46. En l’occurrence, rien ne permet de penser que la procédure, au cours de laquelle le requérant a pu présenter tous ses arguments, n’a pas été équitable. La Cour ne décèle en effet aucun indice d’arbitraire dans l’examen du litige par la haute juridiction administrative ni de violation des droits procéduraux de l’intéressé.
47. Il s’ensuit que ce grief est manifestement mal fondé et doit être rejeté en application de l’article 35 §§ 3 et 4 de la Convention.
IV. SUR L’APPLICATION DE L’ARTICLE 41 DE LA CONVENTION
48. Aux termes de l’article 41 de la Convention,
« Si la Cour déclare qu’il y a eu violation de la Convention ou de ses Protocoles, et si le droit interne de la Haute Partie contractante ne permet d’effacer qu’imparfaitement les conséquences de cette violation, la Cour accorde à la partie lésée, s’il y a lieu, une satisfaction équitable. »
49. Dans le formulaire de requête, le requérant réclamait 6 000 000 euros à titre d’indemnité. Toutefois, dans ses observations en réponse à celles du Gouvernement, il n’a présenté aucune demande de satisfaction équitable bien que, dans les lettres adressées à son conseil les 1er avril et 29 juillet 2008, son attention fût attirée sur l’article 60 du règlement de la Cour qui dispose qu’une demande spécifique de satisfaction équitable au titre de l’article 41 de la Convention doit être formulée dans le délai imparti pour les observations sur le fond. En effet, le conseil du requérant s’est contenté de formuler une proposition de règlement amiable dans laquelle il se limitait à réduire d’un certain pourcentage la somme initialement réclamée à titre d’indemnité dans le formulaire de requête.
50. Dès lors, en l’absence de réponse dans le délai fixé dans la lettre du 29 juillet 2008, la Cour estime qu’il n’y a pas lieu d’octroyer de somme au titre de l’article 41 de la Convention (voir, mutatis mutandis, Willekens c. Belgique, no 50859/99, § 27, 24 avril 2003 ; Konstantopoulos AE et autres c. Grèce, no 58634/00, § 35, 10 juillet 2003 ; Interoliva ABEE c. Grèce, no 58642/00, § 35, 10 juillet 2003 ; Litoselitis c. Grèce, no 62771/00, § 34, 5 février 2004 ; Jarnevic & Profit c. Grèce, no 28338/02, § 40, 7 avril 2005 ; Ouzounoglou c.
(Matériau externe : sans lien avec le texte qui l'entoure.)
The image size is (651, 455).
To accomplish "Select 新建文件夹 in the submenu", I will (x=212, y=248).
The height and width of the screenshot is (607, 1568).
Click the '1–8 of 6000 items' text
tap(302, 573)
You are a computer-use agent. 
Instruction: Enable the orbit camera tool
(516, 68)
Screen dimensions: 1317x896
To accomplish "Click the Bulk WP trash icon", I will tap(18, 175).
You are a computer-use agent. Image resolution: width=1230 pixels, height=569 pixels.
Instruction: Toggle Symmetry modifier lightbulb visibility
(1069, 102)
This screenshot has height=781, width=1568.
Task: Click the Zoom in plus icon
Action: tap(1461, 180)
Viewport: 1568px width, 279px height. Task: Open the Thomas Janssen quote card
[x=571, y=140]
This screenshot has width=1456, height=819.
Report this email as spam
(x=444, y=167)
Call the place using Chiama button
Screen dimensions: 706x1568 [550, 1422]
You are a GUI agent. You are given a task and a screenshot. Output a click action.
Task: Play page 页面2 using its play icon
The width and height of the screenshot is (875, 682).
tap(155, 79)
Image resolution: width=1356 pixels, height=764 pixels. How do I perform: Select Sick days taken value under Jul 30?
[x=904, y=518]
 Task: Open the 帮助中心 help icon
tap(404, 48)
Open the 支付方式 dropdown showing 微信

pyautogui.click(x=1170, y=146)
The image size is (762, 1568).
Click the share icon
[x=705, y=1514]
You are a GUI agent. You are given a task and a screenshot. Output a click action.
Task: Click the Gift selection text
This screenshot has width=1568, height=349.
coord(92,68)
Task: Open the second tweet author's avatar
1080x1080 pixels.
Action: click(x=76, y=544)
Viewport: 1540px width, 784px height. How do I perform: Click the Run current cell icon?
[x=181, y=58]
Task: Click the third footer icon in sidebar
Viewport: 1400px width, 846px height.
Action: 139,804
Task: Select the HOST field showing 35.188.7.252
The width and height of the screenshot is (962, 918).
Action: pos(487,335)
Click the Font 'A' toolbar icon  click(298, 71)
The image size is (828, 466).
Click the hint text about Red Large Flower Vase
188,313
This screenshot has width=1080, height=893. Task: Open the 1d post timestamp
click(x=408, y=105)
Grèce, no 32730/03, § 45, 24 novembre 2005).
PAR CES MOTIFS, LA COUR, À L’UNANIMITÉ,
1. Déclare la requête recevable quant au grief tiré de la durée excessive de la procédure et irrecevable pour le surplus ;
2. Dit qu’il y a eu violation de l’article 6 § 1 de la Convention ;
3. Rejette la demande de satisfaction équitable.
Fait en français, puis communiqué par écrit le 30 avril 2009, en application de l’article 77 §§ 2 et 3 du règlement.